21.08.2019

Sinemanın En İyi İkili Performansları – 17: Charlotte & Eva

İki Divanın Beyaz Perde Şovu

“Bir anne ve bir kız… Duyguların ve kafa karışıklığının ve yıkımın berbat bir karışımı. Sevgi adına her şey mümkün ve her şey yapılabilir. Annenin sakatlıkları kızına da geçer. Annenin başarısızlıklarını kızı da yaşamalıdır. Annenin mutsuzluğu kızının da mutsuzluğu olmalıdır. Sanki göbek bağı hiç kesilmemiş gibi… Anne, öyle midir gerçekten? Kızının mutsuzluğu annenin zaferi midir? Anne, benim acım senin gizli zevkin midir?”

Eva’nın (Liv Ullmann) ağzından dökülen bu sözler, aslında Ingmar Bergman imzalı 1978 yapımı Güz Sonatı (Höstsonaten) filminin özeti gibidir. Bir anne ve kızının filmin yetmişinci dakikası sonrası uzun hesaplaşmasının içinde geçen bu cümleler, Güz Sonatı‘nda karşı karşıya gelen anne/kızın nasıl bir devamlılık arz ettiğini de gösteren önemli bir nüvedir. Çünkü bu sözlerin ardından Charlotte’nin (Ingrid Bergman) şu sözlerine tanıklık ederiz:

“Çocukluğumu çok az hatırlıyorum. Anne ve babamın bana dokunduklarını hatırlamıyorum bile. Ne şefkat, ne ceza için. Sevgiyle alakalı ne varsa habersizdim: şefkat, dokunma, mahremiyet, samimiyet. Duygularımı göstermenin tek yolu müzikti. Bazen geceleri uyanıkken gerçekten yaşayıp yaşamadığımı merak ederdim. Bu herkes için böyle midir? Yoksa bazı insanlar sevme konusunda daha mı yetenekli oluyorlar? Sonra korku beni ele geçirdi. Korku beni ele geçirince kendi korkunç görüntümü gördüm. Hiç olgunlaşamadım. Yüzüm ve vücudum yaşlandı, anılar ve tecrübeler elde ettim ama içimde henüz doğmamıştım bile.
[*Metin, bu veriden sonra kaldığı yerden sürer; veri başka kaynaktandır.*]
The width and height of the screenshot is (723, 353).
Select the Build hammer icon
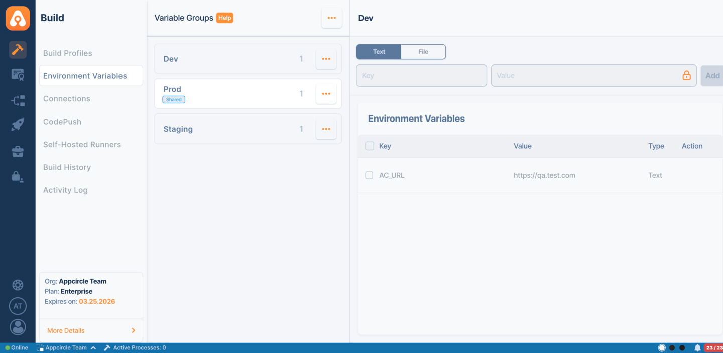[18, 50]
Kendiminki de dahil hiçbir yüzü hatırlayamıyorum.”

Görüldüğü gibi, bu sözler sadece bir anne/kızın itiraflarını değil, insanın varoluşsal krizinin devamlılığını da arz eder. Böylece, bu büyük hesaplaşma veya yüzleşme diyebileceğimiz repliklerle Güz Sonatı sadece özel bir anne/kız ilişkisi filmi olmaktan çıkar. Biz de bu gerçeği aklımızın ve gönlümüzün bir köşesinde tutarak Eva ve Charlotte’nin kim olduklarına bakalım biraz da…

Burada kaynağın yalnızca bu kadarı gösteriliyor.